— Exercise —
From the entries below, return only the lines starting at the one that contains "Click the Asset" and ending at the one that contains "Instruction: Click the Revenue label", exactly as they stand.

Collected data:
###

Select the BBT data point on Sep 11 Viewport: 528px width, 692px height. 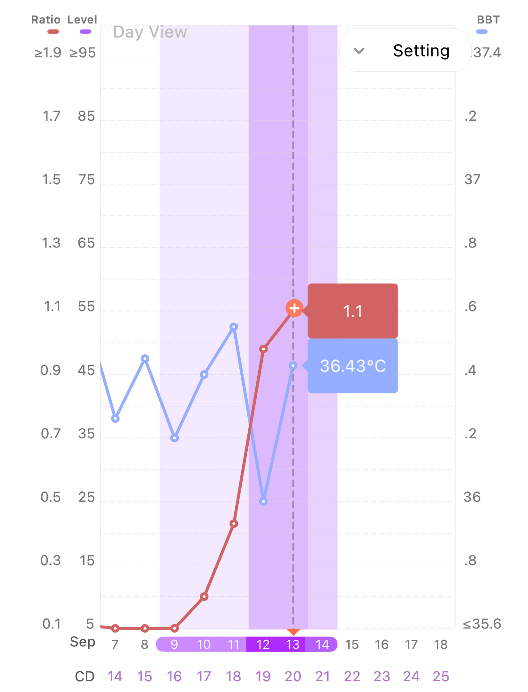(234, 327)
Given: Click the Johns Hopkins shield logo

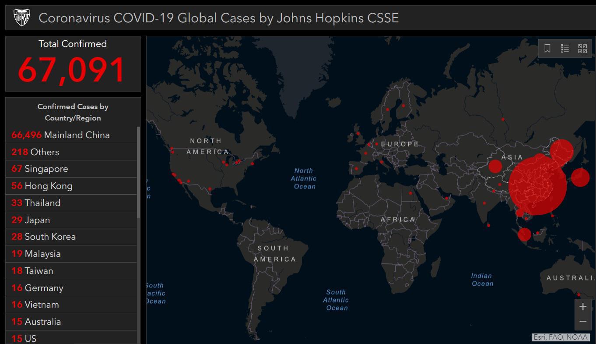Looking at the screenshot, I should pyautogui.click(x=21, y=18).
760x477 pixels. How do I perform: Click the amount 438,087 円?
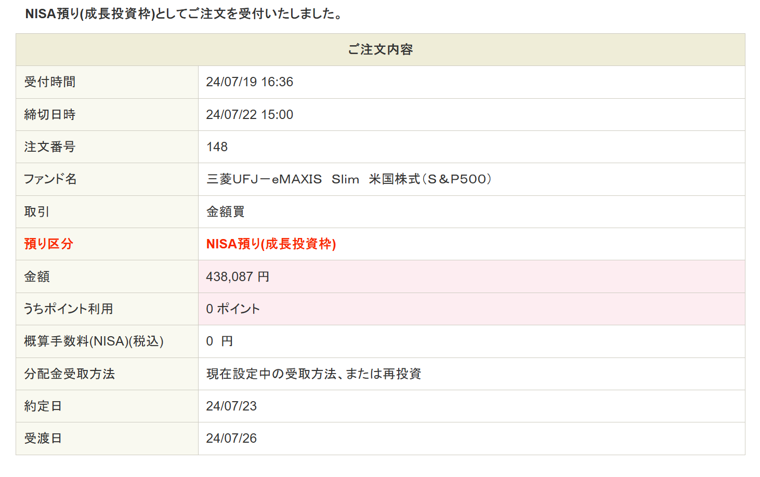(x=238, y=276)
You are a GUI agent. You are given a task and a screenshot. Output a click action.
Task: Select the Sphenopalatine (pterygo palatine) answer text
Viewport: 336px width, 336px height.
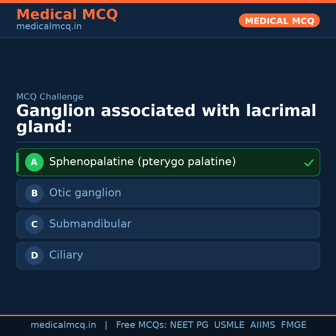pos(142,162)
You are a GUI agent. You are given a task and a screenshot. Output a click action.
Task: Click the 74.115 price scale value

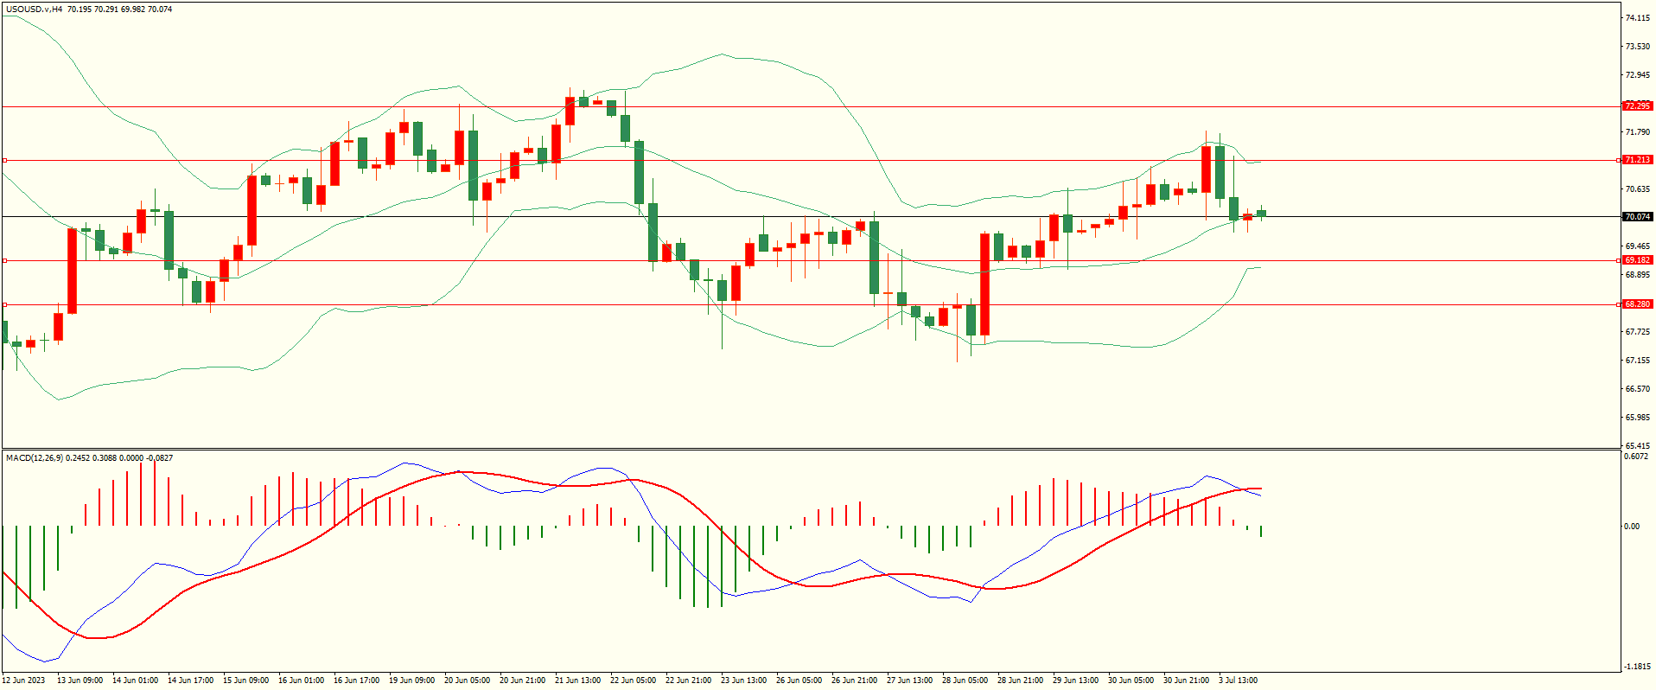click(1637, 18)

###

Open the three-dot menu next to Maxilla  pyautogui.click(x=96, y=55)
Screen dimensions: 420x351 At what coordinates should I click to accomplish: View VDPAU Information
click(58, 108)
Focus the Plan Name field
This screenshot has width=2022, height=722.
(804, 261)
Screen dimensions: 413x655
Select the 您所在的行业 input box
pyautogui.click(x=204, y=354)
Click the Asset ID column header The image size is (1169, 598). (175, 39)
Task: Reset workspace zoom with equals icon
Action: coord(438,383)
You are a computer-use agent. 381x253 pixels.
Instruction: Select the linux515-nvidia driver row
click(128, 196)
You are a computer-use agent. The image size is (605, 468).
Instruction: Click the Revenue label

###

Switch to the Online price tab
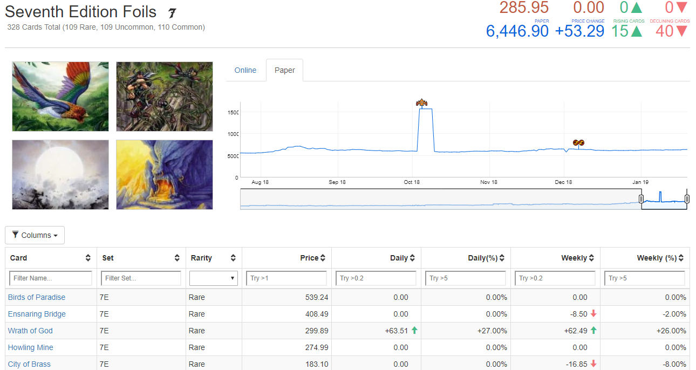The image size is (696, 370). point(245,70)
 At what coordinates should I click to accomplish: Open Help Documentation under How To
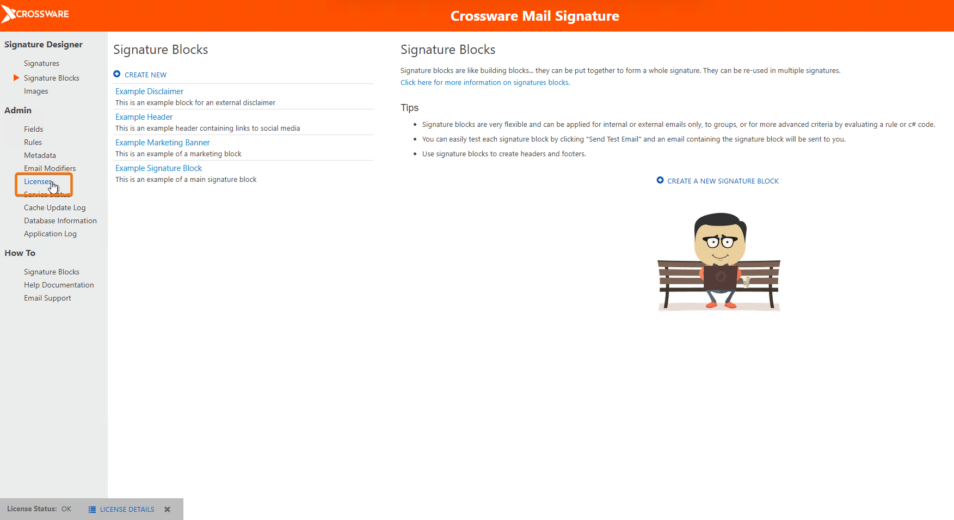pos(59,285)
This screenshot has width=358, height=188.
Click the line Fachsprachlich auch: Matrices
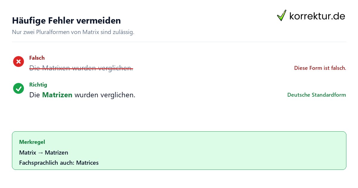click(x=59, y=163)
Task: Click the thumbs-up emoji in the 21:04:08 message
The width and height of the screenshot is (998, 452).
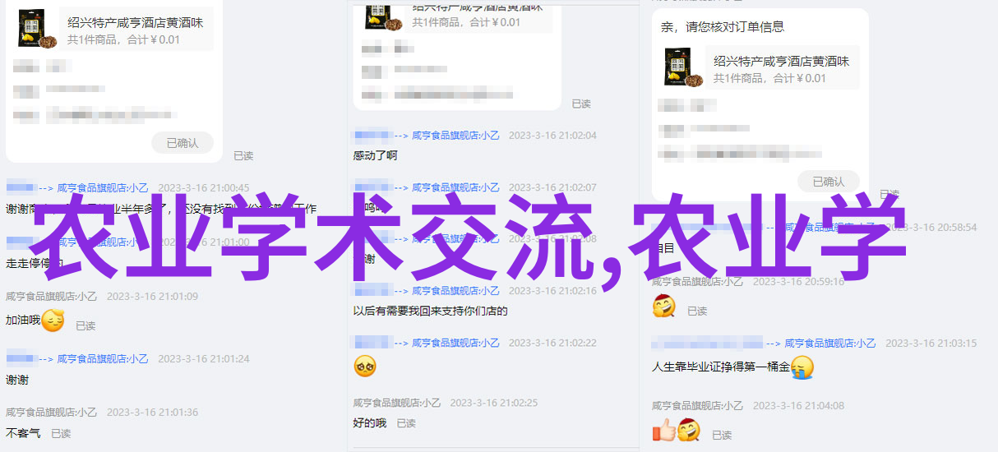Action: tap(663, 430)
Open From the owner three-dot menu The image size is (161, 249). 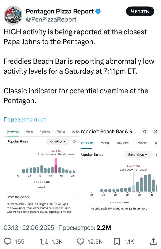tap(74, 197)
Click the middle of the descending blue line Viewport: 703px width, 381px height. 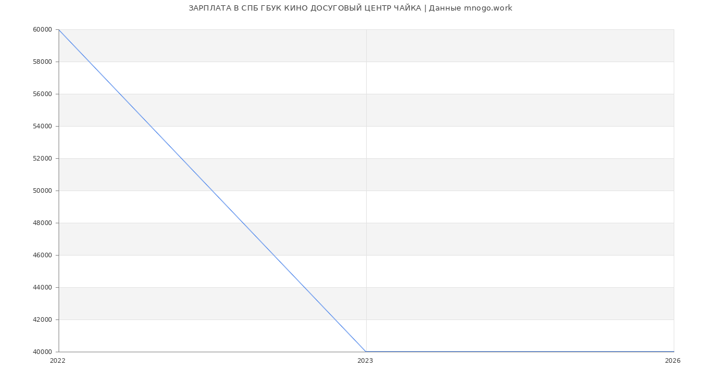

###

— Solution for this task —
Click the Asset ID column header The image size is (1169, 598). (175, 39)
Task: Reset workspace zoom with equals icon
Action: coord(438,383)
You are a computer-use agent. 381x253 pixels.
Instruction: Select the linux515-nvidia driver row
click(128, 196)
You are a computer-use agent. The image size is (605, 468).
Instruction: Click the Revenue label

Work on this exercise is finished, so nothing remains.